The plan is to better-prepare students of color for the eighth-grade admissions test. Students desiring to attend the “specialized” high schools are accepted by test scores alone, writes The New York Times’ Kate Taylor.
The number of Hispanic and black students admitted to the elite schools has been small in recent years and is currently on the decline. A mere 4.1% of pupils attending the schools are black, and Hispanic students made up 6.3% of the student bodies. These numbers were down from last year’s 4.9% and 6.8%, respectively.
In all city schools, 28% of eighth-graders are black and 41% are Hispanic. The overall number of black and Hispanic students admitted to specialized schools this academic year was 530, while last school year it was 595.
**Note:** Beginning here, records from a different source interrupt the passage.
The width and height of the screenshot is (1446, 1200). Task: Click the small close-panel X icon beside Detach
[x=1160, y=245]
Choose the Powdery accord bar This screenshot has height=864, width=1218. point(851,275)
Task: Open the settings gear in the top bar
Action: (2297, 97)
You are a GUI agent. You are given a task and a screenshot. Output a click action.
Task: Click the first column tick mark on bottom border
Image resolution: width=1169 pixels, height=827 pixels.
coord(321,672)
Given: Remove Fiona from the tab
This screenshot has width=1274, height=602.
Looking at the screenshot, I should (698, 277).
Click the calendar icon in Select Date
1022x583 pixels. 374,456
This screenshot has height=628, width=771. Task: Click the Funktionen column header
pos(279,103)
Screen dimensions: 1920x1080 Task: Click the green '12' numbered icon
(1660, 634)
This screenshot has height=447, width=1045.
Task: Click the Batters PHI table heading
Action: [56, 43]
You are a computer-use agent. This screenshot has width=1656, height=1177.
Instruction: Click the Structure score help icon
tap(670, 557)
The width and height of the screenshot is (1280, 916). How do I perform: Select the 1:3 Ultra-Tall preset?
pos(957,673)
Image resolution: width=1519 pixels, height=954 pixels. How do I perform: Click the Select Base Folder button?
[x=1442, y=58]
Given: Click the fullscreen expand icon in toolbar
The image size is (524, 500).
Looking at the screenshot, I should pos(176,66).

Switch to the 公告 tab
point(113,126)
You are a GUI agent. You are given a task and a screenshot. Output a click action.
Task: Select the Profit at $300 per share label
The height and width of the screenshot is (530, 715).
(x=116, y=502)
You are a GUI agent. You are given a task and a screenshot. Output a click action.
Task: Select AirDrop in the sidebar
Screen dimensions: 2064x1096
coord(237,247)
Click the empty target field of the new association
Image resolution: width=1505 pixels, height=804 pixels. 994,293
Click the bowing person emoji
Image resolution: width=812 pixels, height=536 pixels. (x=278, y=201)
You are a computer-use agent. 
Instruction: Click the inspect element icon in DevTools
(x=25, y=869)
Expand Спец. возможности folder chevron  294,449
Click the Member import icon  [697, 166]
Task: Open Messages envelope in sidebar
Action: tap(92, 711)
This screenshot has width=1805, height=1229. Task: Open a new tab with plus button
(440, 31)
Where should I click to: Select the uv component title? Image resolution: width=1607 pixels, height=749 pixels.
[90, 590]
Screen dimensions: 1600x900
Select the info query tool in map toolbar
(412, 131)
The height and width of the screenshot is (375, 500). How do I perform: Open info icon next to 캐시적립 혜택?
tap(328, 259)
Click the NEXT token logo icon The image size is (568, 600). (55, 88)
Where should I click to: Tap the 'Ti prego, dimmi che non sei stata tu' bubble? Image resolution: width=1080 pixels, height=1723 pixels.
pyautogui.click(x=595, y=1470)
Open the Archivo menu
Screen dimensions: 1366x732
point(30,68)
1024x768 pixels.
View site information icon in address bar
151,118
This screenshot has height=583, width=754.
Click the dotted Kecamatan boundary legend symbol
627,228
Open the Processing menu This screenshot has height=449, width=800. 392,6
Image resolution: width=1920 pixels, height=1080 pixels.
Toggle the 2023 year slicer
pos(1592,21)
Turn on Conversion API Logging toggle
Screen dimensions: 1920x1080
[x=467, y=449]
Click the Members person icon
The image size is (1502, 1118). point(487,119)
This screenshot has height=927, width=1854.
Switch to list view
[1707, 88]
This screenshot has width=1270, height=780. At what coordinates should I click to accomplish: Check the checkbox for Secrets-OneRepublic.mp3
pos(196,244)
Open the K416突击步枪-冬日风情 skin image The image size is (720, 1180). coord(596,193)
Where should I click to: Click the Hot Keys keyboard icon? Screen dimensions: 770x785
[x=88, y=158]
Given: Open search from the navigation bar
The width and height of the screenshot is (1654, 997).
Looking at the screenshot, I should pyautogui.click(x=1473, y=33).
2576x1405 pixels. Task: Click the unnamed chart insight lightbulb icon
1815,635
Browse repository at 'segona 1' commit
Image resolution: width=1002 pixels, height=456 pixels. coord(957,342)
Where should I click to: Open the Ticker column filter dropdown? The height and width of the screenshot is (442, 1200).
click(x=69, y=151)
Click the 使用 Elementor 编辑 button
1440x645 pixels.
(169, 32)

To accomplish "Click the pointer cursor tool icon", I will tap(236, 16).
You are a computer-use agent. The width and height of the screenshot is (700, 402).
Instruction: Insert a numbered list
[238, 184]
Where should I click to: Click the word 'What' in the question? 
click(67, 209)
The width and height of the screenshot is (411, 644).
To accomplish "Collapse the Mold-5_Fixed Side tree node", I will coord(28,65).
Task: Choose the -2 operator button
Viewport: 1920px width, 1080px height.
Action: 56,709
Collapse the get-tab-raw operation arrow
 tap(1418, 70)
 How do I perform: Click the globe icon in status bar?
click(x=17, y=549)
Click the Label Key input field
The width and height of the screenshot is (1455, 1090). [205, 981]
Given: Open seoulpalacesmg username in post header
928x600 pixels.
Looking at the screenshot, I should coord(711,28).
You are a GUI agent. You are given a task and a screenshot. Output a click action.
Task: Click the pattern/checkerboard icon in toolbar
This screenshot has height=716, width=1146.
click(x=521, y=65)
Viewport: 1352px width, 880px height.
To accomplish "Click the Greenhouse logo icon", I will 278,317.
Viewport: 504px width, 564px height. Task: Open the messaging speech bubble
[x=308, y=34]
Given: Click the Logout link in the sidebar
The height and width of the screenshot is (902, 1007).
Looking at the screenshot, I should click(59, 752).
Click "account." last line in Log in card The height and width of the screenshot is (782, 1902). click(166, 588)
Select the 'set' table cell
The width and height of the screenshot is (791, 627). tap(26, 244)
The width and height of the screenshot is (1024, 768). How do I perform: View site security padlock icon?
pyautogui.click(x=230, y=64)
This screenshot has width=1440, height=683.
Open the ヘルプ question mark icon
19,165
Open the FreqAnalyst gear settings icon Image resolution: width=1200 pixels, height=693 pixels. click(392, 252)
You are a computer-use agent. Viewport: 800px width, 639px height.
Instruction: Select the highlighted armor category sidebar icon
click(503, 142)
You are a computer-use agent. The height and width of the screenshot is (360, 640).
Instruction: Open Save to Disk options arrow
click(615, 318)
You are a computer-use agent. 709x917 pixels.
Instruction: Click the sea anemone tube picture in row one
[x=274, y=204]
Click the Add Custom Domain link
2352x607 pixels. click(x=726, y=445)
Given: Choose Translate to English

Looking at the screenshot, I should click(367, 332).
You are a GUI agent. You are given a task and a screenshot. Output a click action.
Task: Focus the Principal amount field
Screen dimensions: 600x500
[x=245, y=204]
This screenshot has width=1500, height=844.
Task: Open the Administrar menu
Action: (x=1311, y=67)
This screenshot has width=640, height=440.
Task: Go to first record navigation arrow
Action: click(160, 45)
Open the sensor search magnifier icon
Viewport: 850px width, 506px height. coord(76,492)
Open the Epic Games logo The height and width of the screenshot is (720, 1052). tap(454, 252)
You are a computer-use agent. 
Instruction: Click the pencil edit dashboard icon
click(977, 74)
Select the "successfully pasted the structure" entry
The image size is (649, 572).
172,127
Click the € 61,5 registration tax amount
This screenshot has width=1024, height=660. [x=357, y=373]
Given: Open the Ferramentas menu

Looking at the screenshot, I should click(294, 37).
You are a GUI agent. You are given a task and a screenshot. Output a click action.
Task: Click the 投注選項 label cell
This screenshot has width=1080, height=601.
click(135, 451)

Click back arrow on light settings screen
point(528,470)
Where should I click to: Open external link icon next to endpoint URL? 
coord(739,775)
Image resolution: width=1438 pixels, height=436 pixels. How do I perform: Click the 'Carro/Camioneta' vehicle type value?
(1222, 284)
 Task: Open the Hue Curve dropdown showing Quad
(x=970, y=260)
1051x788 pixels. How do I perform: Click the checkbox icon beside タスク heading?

Stuyvesant High School requires the highest score for admission, and last year only nine black students and 14 Hispanics were accepted. The number of blacks and Hispanics who took the school’s admissions test declined by over 500.
In 2012, the NAACP Legal Defense and Education Fund filed a complaint with the US Education Department claiming that the process for admission to these schools was racially prejudiced. Mayor Bill de Blasio, whose son attends one of the specialized schools, said when he was a candidate that he would work to influence the schools to examine a mixture of factors such as grades, in the process of admissions.
But a 1971 law mandated that the Specialized High School Admissions Test be the only means by which a student could be admitted to the Bronx High School of Science, Stuyvesant, and Brooklyn Tech. Five other schools also use the test, and Fiorella H. LaGuardia High School uses auditions as its admission evaluation.
The new proposed legislative package includes hiring “outreach coordinators” for all middle schools where elite schools select. This team would encourage students of color to at least take the test, says Robert Schoon of the Latin Post.
The proposal also includes a plan to raise the number of gifted and talented opportunities in elementary and middle schools located in underrepresented and low-income communities.
Another program has already been used to encourage test preparation and science education so that black and Latino young people can apply and be admitted to Brooklyn Technical High School.
A solution suggested by specialized high school alumni in 2014, according to Emma Whitford of Gothamist, argued that the NYC middle schools should improve the job they are doing of preparing kids for the test. Improve the preparation, say the alums, rather than watering down the admissions process.
The New York Daily News’ Ben Chapman quoted Sen. Jeffrey Klein (D-Bronx), who is a supporter of the program:

“We have to enhance the number of black and Latino kids who can get into the specialized high schools, so they can move onto stellar careers,”

The plan would also stop the system, which has been in place for a lengthy period, of starting gifted programs in preferred districts, a practice that left neighborhoods populated with large numbers of black and Hispanic kids without gifted programs of their own.